THE Minister for Public Expenditure and Reform Brendan Howlin yesterday proposed that local authorities should carry out a “full audit” of apartments and other buildings built during our Celtic Tiger excitements.
This seems appropriate but even the bravest of the brave would pause before opening that Pandora’s Box especially as the suggestion seems to include a review of public infrastructure projects like, say, the Cork main drainage scheme or any of the splendid local authority headquarters built at the time.
What if, and that “if” is probably just a clutching-at-straws hope, another Longboat Quay or Priory Hall were uncovered? Will residents be forced from their homes because of fire or other risks and face the prospect of destitution or finding tens of thousands of euro to make a building they already paid for in good faith fit for purpose? Mortgage providers will expect to be repaid no matter what is uncovered.
This chastening prospect is all the more daunting in the light of the assertion by Dublin City Council chief executive Owen Keegan that the council will not be able to rehouse the residents of the Longboat Quay complex if it is evacuated. How else could it be in a city already in the grip of a housing crisis? There is hardly a local authority in the country with the resources to intervene in such an emergency. That, however, is of little consolation to anyone living in a complex that might be condemned by Mr Howlin’s audit.

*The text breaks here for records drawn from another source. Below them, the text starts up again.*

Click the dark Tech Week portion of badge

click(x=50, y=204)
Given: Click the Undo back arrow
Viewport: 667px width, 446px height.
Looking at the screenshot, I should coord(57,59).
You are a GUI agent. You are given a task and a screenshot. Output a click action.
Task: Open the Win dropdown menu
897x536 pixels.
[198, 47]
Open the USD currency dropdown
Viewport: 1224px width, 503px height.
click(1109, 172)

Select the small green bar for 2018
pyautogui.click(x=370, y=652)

If further scandals are uncovered will taxpayers have to pick up the tab to make good any buildings built by entities no longer in business? Will we have to face the double whammy of repaying bank debts reneged on by bankrupt developers and then, later on, pick up the tab to make dodgy homes habitable?
As in so many other instances — banking, internet privacy, tax avoidance by multinationals, environmental protection, VW, and even the mass produced food we eat — the details are just symptoms of a far, far, bigger problem. This is the ever growing challenge faced by national governments who wish to protect citizens from businesses that seem to have lost any commitment to the idea of civic morality — assuming of course that is an ambition government believes in.

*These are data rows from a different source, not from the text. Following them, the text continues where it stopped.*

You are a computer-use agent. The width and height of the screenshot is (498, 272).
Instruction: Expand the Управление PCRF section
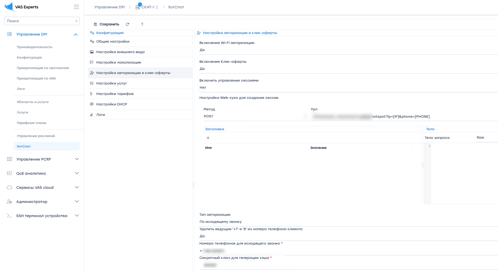[x=77, y=159]
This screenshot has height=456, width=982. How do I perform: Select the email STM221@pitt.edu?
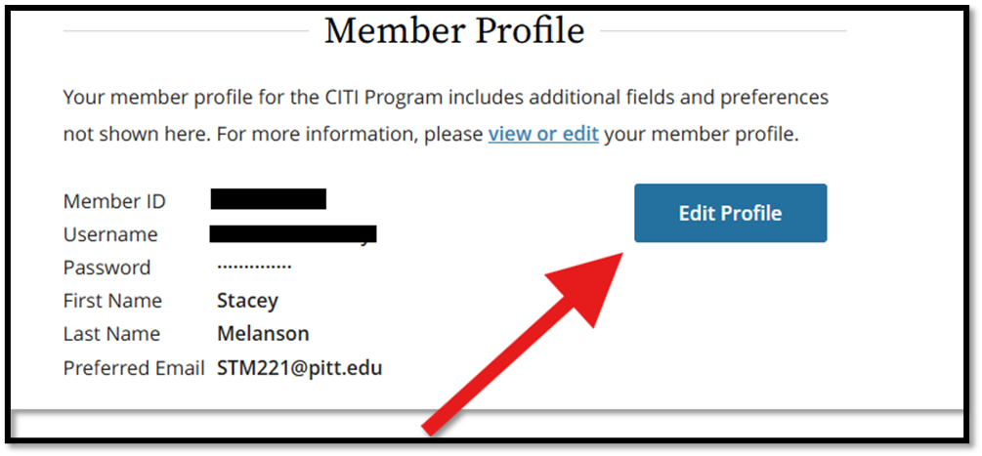coord(299,368)
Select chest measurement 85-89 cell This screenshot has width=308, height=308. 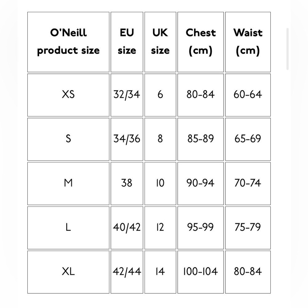[x=201, y=139]
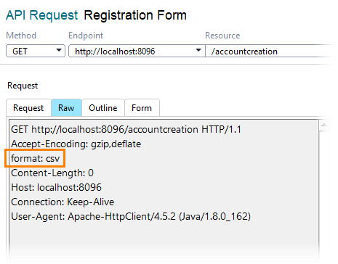338x264 pixels.
Task: Select the Raw tab
Action: click(x=66, y=108)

One of this Government’s responses to consequences of light-touch regulation in the building sector manifested itself in regulations introduced by former environment minister Phil Hogan. In that review Mr Hogan had an opportunity to legislate so building is monitored by local authority professionals as was the case but under stricter guidelines. Unfortunately, and for whatever reason, he introduced a regime which only requires a newly completed building to be certified by an architect, structural engineer or other “assigned certifier”. This seems an extension of light-touch regulation rather than an attempt to change that risky culture.
In that context it seems entirely rational to suggest that not only should there be an audit of Celtic Tiger developments but that the Hogan regulations be revised to make them far more demanding and a reliable safeguard for home buyers dealing with a sector that has hardly covered itself in glory.